Peonies (Paenoia officinalis) are perennial flowering plants originally from China. Very few flowers resemble the splendor and magnificence of a peony, making them highly coveted and a favorite perennial, according to Hope Weber of Ohio State University Extension. Their outstanding flowers can grow to 10 inches in diameter. If you are going to plant peonies in the spring, plant from tubers so they have a chance to grow and develop over the summer.
Choose a sun-filled location for planting the peonies, which require at least eight hours of sunlight a day for optimum growth.
Weed the planting site thoroughly, using a garden hoe.
Turn the soil in the planting site, using a spade or a fork. The soil should be loose and well worked to a depth of 16 to 20 inches about three days before you plant.
Lay out a 3- to 4-inch layer of aged steer manure or compost across the topsoil in the planting site. Work the amendment deep into the soil.
Measure out 1/4 to 1/2 cup of a high-phosphorus fertilizer such as 6-30-30 for every 25 square feet of planting area. Broadcast it across the soil in the planting site. Work the fertilizer into the top 6 inches of soil, using a shovel or a garden fork.
Dig planting holes that are about an inch deep if you live in warmer southern regions.

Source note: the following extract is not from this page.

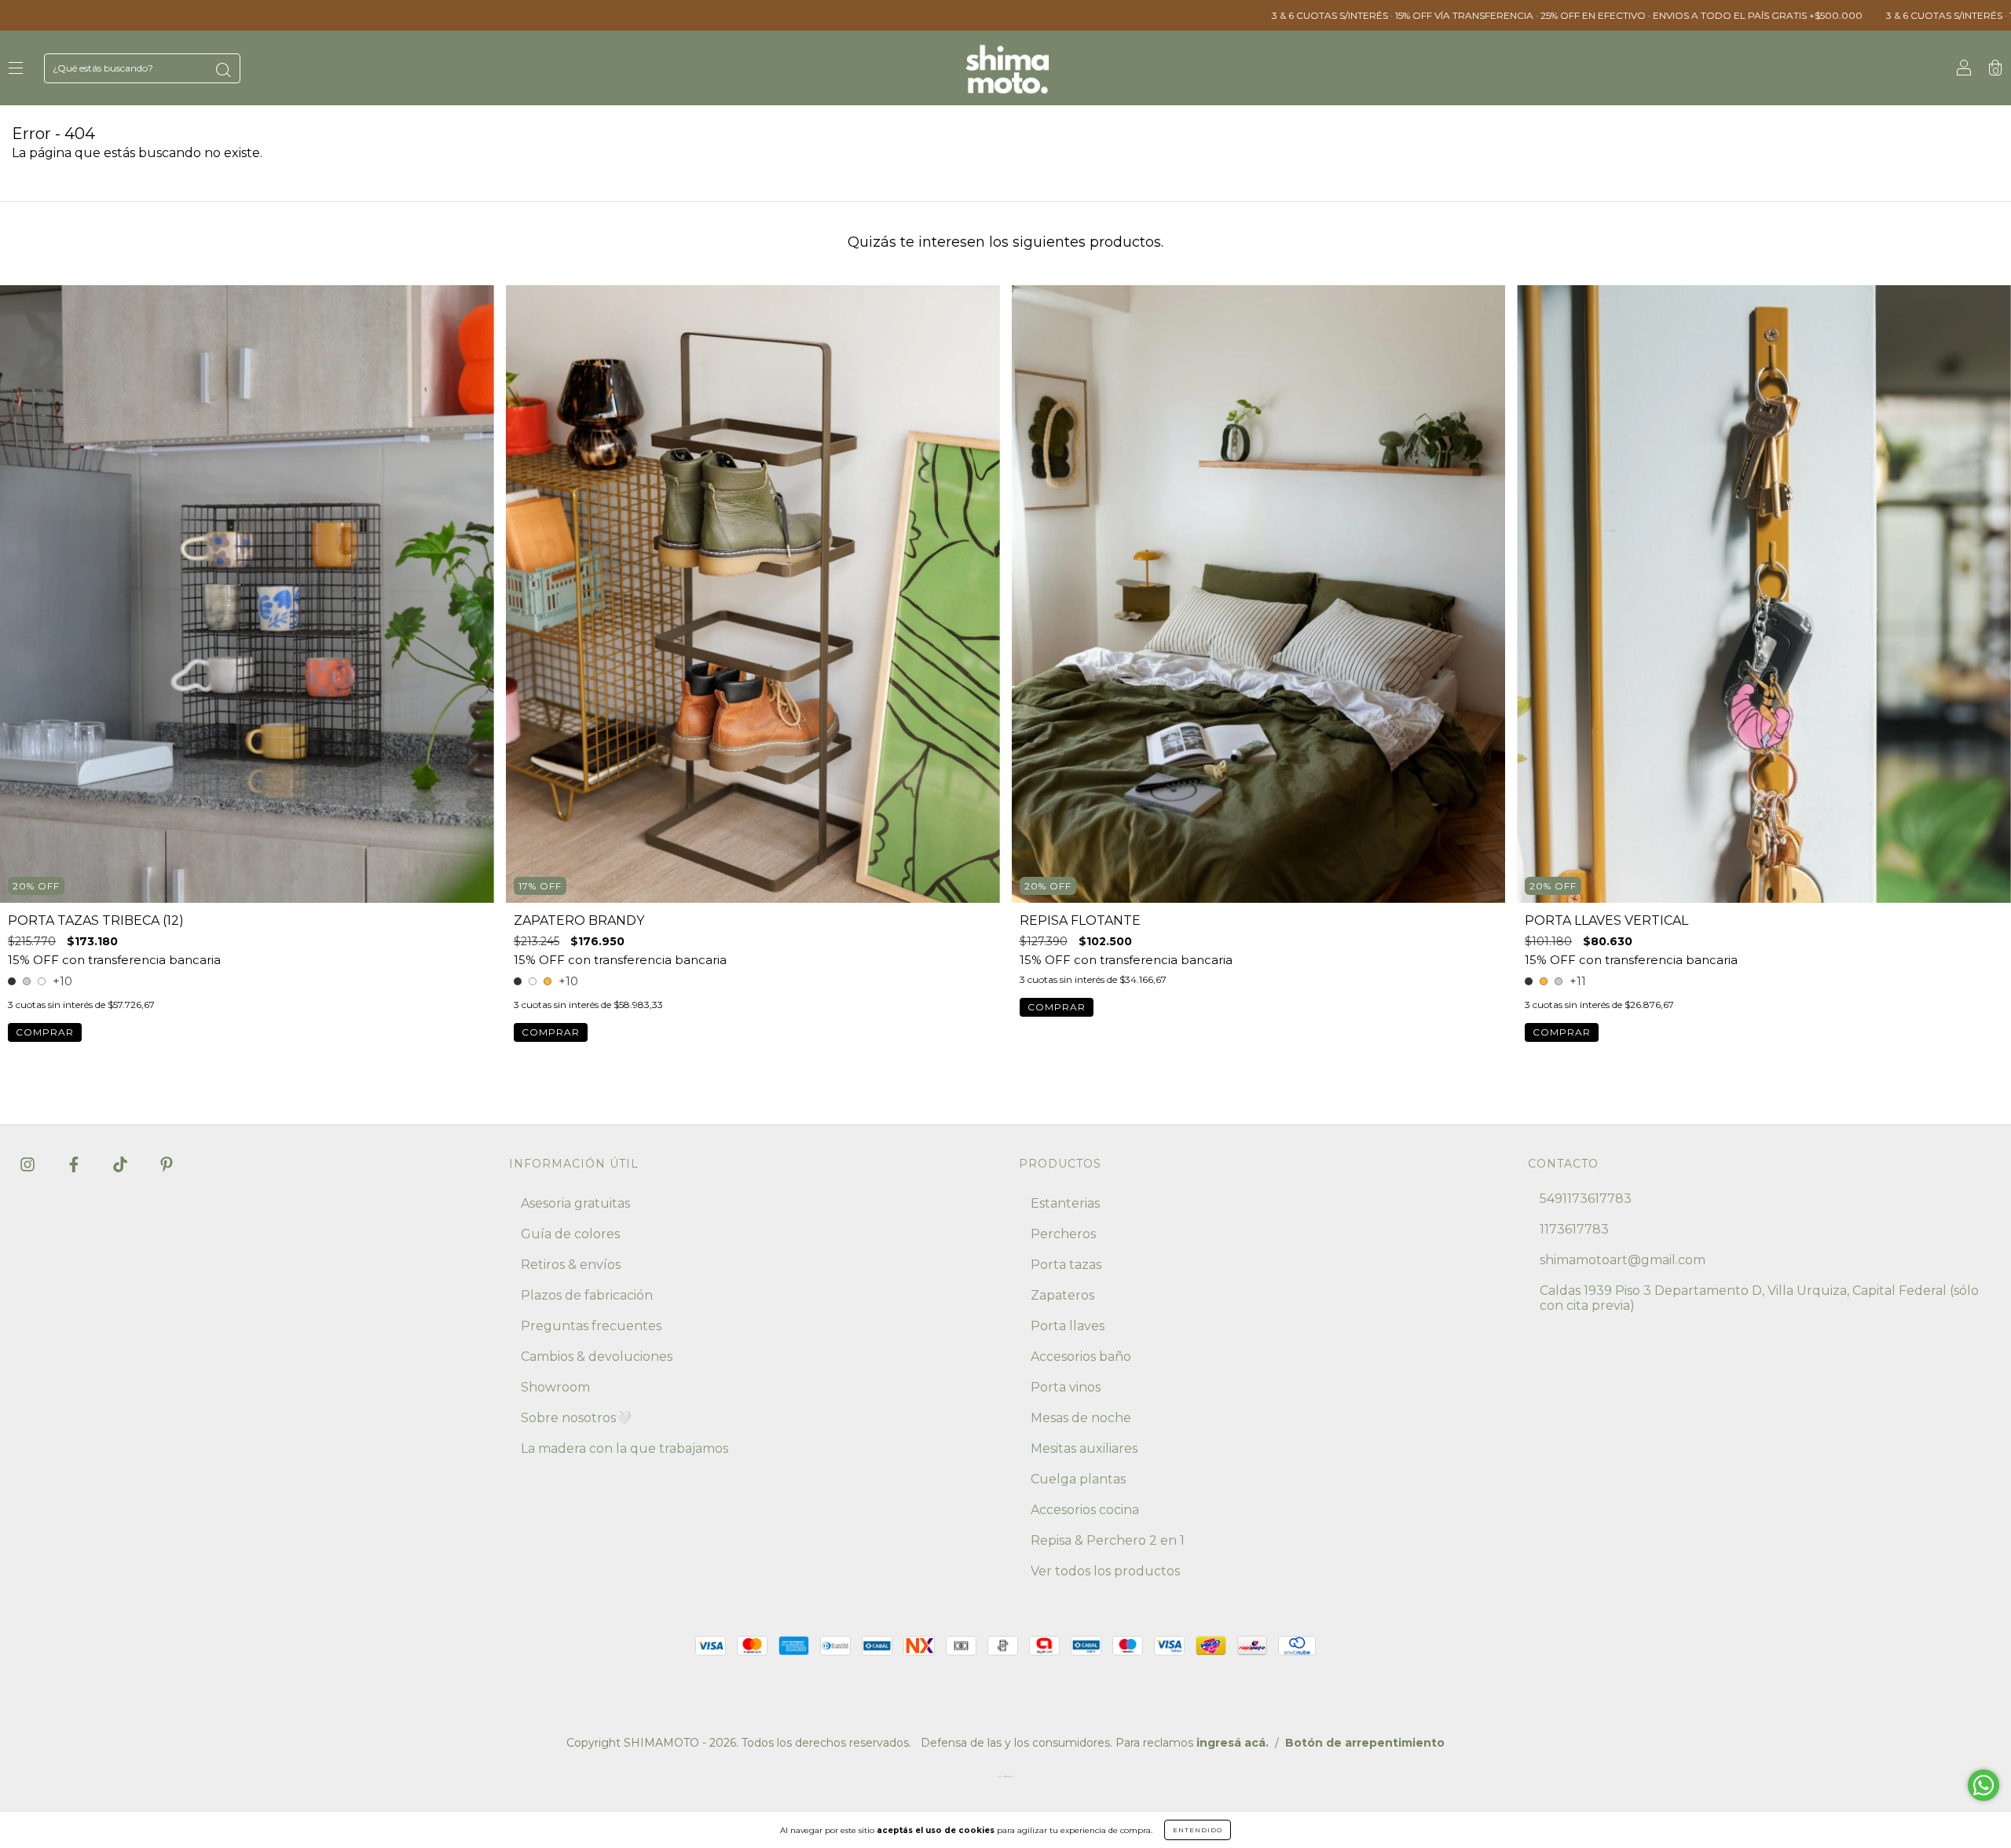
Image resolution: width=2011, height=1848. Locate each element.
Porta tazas (1066, 1264)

Dig the hole 2 inches deep if you live in cooler northern regions. Space each hole approximately 3 feet apart, depending on the variety of peony you are planting.
Plant the peony tuber into the planting hole so it sits no deeper than 1 to 2 inches below the surface. Cover the tuber with soil, then water each of the tubers thoroughly. Do not use a spray of water but a slow, even stream so water can sink down to the tubers.
Spread a 3- to 4-inch layer of straw or peat moss for a mulch over the planting site. Mulch will help improve the soil and prevent moisture loss by keeping down pesty weeds.
Things You Will Need
- Peony tubers
- Soil amendment
- For the first season after planting, water the peonies weekly. Peonies like plenty of moisture, so provide enough water to keep the soil damp, but never sodden.